«Свои» в изображении Кузнецова — это практически исключительно «дачники». Основные действующие лица в период восстания — это представители трех семей: председатель коммуны Петр Михайлович Рязанов и его жена, многочисленные отпрыски рода Шамшиных (погибший Иван Семенович, Петр Сергеевич, ребята Паша и Яша, Никифор Ильич Шамшин, владелец самой капитальной постройки артели в Новорусанове, представитель сообщества в ревтрибунале и председатель с 1922 года В. Н. Шамшин), семья Быковых (М. П. Быков — заведующий хозяйством артели). В тексте упомянут лишь один родственник Кузнецова — брат Алексей, выпоротый бандитами (взамен смертного приговора). И. В. Кузнецов очень осторожно и безэмоционально описывает конфликты в коммуне и лишь относительно одного из них — формирования альтернативной коммуны «Дача-2» и ее распада — замечает с горестью: «В мире стало четырьмя единоличными хозяевами больше» (с. 51). В целом же история коммуны предстает как история слаженной работы нескольких семей и их противостояния окружению.
Ментальная география восстания в изображении И. В. Кузнецова довольно специфична.

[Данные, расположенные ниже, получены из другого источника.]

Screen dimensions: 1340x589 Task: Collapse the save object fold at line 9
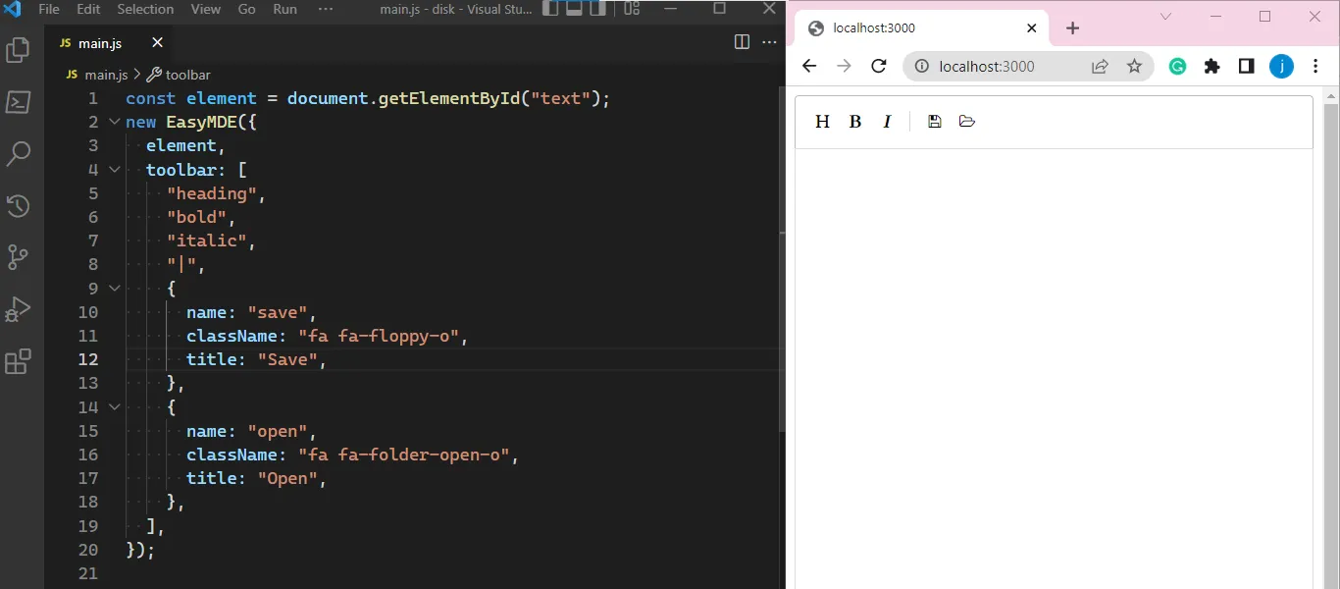tap(115, 289)
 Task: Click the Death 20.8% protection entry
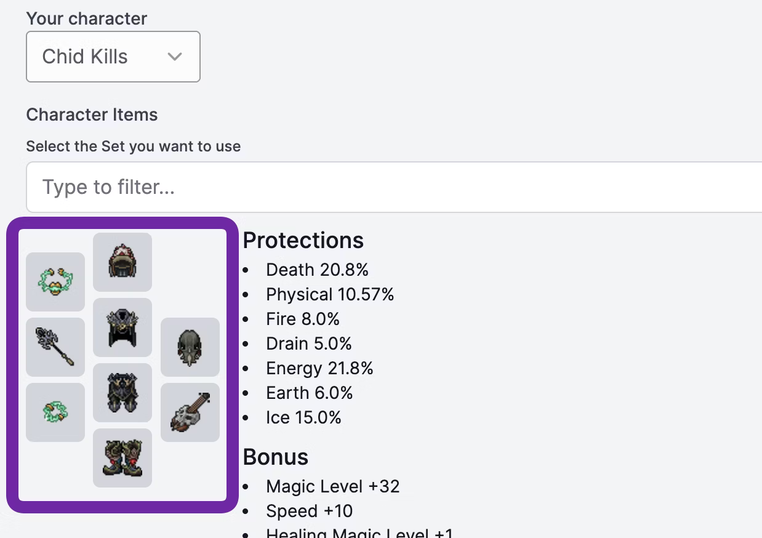(x=317, y=270)
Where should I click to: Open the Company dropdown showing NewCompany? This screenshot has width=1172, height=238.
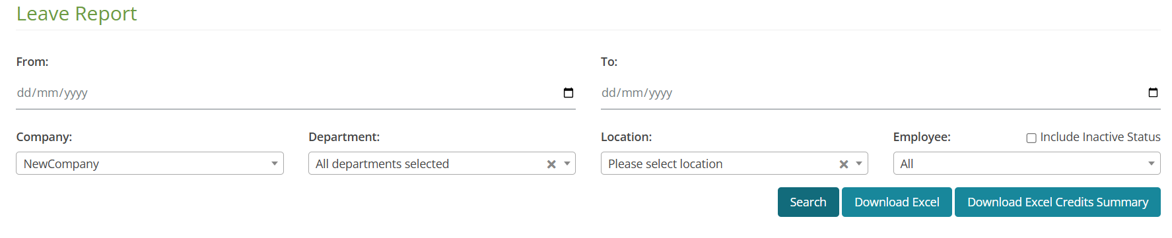pyautogui.click(x=150, y=164)
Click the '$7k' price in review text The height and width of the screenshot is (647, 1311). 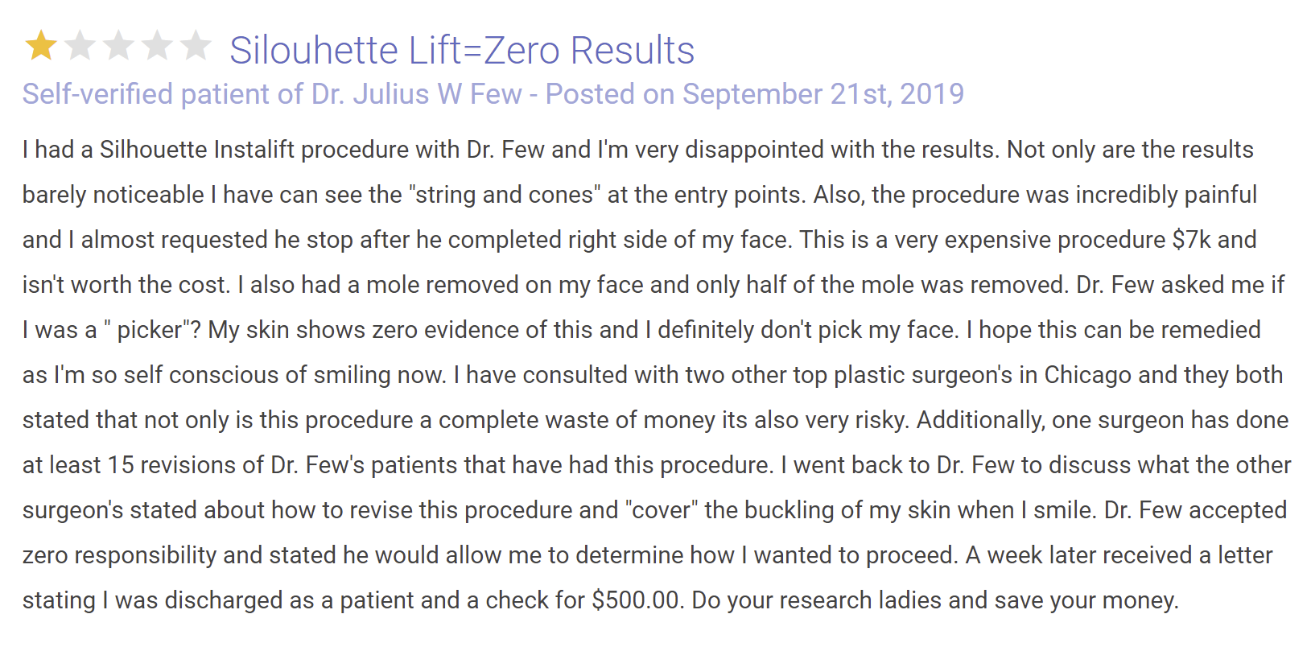point(1191,240)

Само Новорусаново ввиду «стойкости членов артели в борьбе с врагами советской власти» (с. 46) оставалось «красным», несмотря на попытки «кулачья» заменить большевистский совет эсеровским. Важные для обороны пункты в Новорусанове (мельница, «старинная каменная изба со стенами изрядной толщины» в центре села на возвышенности) безраздельно контролировались артелью. Тем не менее и среди новорусановцев нашлись люди, готовые участвовать в разграблении имущества артели и даже завербованные «повстанческой армией» (с. 46). Окружающие Новорусаново хутора — в первую очередь Телков хутор — своего рода форпосты артели. Однако в условиях восстания защищать их становится сложно, связь с ними прерывается «бандами». Большинство окружающих Новорусаново деревень и сел (Пичаево, Русаново, Поляна, Натальевка, Цветовка) объявлены И. В. Кузнецовым базами банд — как приезжих, так и местных. Ближайшим оплотом советской власти видится Жердевка. Осознавая плачевное положение артели, жердевский революционный комитет даже выделил артели солидный арсенал: «десять винтовок системы Бердана, несколько револьверов, патроны к ним и право дополнительно вооружаться за счет населения» (с. 37). Самым «дальним» оплотом власти для артельщиков был уездный центр Борисоглебск. Здесь артель снимала дом, здесь же решались важные для ее судьбы дела, в частности вопрос о передаче помещичьих земель.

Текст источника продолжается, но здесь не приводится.